Mandatory CBS/ABS Effective April 1, 2018, all new 2W models above 125cc are equipped with an anti-lock braking system (ABS), while 2W less than 125cc have installed either ABS or the combined brake system (CBS). The above regulations for existing models came into effect from Apr 1, 2019.

The prices of economy and executive 2W increased by ~Rs. 500-1000 post installation of CBS, while at the higher end of the premium bikes, the cost increase was estimated to be as high as Rs.4,000-9,000. However, price impact was not material in scooters as models were already equipped with CBS.

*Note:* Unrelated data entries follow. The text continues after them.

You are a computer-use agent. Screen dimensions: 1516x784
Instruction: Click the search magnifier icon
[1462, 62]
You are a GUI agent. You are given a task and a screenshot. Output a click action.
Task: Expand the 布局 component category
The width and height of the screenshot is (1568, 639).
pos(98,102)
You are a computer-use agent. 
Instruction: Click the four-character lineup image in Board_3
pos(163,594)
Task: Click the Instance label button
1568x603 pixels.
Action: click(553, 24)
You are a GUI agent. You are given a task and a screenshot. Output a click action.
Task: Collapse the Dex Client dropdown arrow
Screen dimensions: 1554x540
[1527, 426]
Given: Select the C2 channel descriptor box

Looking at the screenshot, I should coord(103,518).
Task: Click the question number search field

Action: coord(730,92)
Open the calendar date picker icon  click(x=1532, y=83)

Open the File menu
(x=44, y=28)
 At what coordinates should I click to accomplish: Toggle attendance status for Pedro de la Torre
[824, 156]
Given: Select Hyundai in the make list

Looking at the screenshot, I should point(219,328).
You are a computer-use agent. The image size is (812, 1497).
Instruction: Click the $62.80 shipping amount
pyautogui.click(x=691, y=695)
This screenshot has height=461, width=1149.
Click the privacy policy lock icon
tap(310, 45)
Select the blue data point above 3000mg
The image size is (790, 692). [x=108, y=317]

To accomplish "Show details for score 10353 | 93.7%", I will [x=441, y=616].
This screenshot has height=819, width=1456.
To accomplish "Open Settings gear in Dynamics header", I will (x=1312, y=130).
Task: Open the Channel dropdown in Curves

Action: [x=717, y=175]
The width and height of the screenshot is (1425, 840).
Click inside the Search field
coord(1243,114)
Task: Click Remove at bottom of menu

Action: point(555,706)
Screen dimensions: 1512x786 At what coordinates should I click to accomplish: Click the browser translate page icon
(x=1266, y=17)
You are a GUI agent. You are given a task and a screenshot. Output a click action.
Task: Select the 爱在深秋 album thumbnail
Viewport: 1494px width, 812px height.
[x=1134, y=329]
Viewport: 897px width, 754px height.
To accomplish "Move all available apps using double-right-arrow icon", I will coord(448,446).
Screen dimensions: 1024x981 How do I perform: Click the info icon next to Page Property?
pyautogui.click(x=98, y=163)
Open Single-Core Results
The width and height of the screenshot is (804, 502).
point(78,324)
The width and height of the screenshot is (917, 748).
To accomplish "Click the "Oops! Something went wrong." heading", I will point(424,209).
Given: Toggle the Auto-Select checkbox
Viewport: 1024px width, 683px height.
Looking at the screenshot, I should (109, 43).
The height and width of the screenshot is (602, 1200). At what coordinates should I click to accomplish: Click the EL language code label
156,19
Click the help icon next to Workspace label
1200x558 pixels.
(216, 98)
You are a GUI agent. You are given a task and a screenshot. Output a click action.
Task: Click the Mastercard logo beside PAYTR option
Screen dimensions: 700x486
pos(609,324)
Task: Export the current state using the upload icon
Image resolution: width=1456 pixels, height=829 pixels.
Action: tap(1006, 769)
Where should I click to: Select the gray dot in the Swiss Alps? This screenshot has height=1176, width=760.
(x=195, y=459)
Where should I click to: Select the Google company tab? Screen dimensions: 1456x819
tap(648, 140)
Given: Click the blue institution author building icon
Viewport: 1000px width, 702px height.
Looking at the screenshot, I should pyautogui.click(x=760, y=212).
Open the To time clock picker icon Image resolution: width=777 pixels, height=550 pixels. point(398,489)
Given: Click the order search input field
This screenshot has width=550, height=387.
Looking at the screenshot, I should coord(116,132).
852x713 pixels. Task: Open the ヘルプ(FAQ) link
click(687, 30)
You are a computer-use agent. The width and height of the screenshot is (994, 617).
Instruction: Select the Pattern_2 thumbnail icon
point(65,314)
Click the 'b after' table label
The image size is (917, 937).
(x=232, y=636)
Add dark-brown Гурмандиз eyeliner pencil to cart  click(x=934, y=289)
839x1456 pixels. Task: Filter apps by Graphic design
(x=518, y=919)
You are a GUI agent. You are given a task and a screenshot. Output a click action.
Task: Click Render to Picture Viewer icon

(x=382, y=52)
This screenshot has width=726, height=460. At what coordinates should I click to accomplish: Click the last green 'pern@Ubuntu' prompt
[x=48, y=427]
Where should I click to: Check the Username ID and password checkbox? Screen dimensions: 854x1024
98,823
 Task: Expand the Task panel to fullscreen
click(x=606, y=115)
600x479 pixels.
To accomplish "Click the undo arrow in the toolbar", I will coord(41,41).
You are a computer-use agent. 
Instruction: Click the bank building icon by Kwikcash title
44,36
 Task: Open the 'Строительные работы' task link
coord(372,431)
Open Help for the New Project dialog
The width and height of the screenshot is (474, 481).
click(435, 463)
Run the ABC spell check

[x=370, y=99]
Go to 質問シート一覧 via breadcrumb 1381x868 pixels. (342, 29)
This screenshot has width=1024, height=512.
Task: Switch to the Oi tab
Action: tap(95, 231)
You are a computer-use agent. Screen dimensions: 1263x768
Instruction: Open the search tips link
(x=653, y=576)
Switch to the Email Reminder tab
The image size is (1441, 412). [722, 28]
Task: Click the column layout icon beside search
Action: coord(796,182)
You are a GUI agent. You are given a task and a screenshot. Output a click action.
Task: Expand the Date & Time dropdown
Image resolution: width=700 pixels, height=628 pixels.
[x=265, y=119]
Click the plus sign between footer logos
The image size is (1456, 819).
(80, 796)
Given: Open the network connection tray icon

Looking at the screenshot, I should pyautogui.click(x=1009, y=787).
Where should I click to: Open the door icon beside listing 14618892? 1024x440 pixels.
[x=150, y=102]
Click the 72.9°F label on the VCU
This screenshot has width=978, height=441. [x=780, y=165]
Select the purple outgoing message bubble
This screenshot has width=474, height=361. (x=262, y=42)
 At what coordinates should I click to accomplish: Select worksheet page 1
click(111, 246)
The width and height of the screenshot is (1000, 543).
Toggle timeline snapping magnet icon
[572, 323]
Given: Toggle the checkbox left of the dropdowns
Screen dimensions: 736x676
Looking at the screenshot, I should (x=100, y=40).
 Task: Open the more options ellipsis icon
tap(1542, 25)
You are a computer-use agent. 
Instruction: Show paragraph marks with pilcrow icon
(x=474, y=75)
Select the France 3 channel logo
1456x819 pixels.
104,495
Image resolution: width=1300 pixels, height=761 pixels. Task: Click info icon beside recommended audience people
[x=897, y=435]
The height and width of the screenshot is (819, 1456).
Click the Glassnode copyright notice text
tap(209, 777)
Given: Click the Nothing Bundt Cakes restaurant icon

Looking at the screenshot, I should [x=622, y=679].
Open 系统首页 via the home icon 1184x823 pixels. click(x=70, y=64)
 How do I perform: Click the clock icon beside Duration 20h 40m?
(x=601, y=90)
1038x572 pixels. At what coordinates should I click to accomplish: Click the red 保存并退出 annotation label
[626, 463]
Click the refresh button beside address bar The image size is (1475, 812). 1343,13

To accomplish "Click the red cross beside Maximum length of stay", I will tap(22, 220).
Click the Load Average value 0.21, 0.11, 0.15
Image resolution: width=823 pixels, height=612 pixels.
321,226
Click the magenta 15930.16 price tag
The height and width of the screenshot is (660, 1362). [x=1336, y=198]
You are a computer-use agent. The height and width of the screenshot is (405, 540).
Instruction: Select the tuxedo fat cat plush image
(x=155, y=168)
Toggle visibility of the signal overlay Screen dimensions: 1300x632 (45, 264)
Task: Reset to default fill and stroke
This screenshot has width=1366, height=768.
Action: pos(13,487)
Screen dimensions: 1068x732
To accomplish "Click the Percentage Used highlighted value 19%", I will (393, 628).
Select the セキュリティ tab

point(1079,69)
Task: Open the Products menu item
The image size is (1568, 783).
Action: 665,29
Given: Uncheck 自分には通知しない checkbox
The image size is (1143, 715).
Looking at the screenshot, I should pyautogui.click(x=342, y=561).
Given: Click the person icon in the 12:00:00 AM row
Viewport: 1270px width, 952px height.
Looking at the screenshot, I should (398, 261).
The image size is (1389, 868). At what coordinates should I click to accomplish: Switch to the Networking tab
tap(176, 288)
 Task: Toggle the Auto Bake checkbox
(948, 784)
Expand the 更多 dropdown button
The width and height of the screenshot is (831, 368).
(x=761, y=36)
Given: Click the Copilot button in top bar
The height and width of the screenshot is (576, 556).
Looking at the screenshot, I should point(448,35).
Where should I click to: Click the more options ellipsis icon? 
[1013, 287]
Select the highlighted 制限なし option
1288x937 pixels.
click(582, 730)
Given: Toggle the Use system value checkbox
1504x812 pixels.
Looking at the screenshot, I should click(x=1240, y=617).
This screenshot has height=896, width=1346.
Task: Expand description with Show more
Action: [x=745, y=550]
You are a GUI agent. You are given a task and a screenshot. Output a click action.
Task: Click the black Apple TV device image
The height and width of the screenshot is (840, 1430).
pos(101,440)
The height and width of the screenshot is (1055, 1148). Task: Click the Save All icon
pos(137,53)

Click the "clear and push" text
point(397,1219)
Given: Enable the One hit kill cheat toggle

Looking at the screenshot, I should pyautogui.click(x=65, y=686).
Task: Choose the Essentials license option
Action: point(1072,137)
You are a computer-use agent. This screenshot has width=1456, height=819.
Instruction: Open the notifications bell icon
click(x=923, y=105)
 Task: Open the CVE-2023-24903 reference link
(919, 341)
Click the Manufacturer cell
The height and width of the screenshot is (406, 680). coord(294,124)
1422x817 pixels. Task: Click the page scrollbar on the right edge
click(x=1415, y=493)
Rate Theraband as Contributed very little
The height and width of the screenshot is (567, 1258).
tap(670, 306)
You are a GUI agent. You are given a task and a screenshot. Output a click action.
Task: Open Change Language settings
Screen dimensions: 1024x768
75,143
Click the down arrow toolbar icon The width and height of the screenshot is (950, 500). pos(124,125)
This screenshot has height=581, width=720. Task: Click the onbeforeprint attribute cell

Mandatory 5 Year Third Party insurance W.e.f. Sep 2018, third party insurance has been made mandatory for 2W for a minimum period of 5 years, compared to 1 year earlier. A premium hike in March 2020 has further increased upfront insurance costs, resulting in insurance costs being ~5-6% of on-road price currently compared to ~1-2% pre-Sep 18.

The 2W industry is facing the brunt of new regulations as the combined effect of new insurance, braking and emission norms has resulted in a massive ~15-30% jump in vehicle prices in just one and a half year. Given the hike in regulatory costs over the last 1.5 years and transition to BS-VI coupled with the current impact of COVID-19 on volumes, we expect pressure on EBIDTA margins in FY21E across the industry.While few OEMs have completely passed on the BS-VI costs, some are yet to pass on and we expect the same to be complete by end of FY21 in a staggered manner.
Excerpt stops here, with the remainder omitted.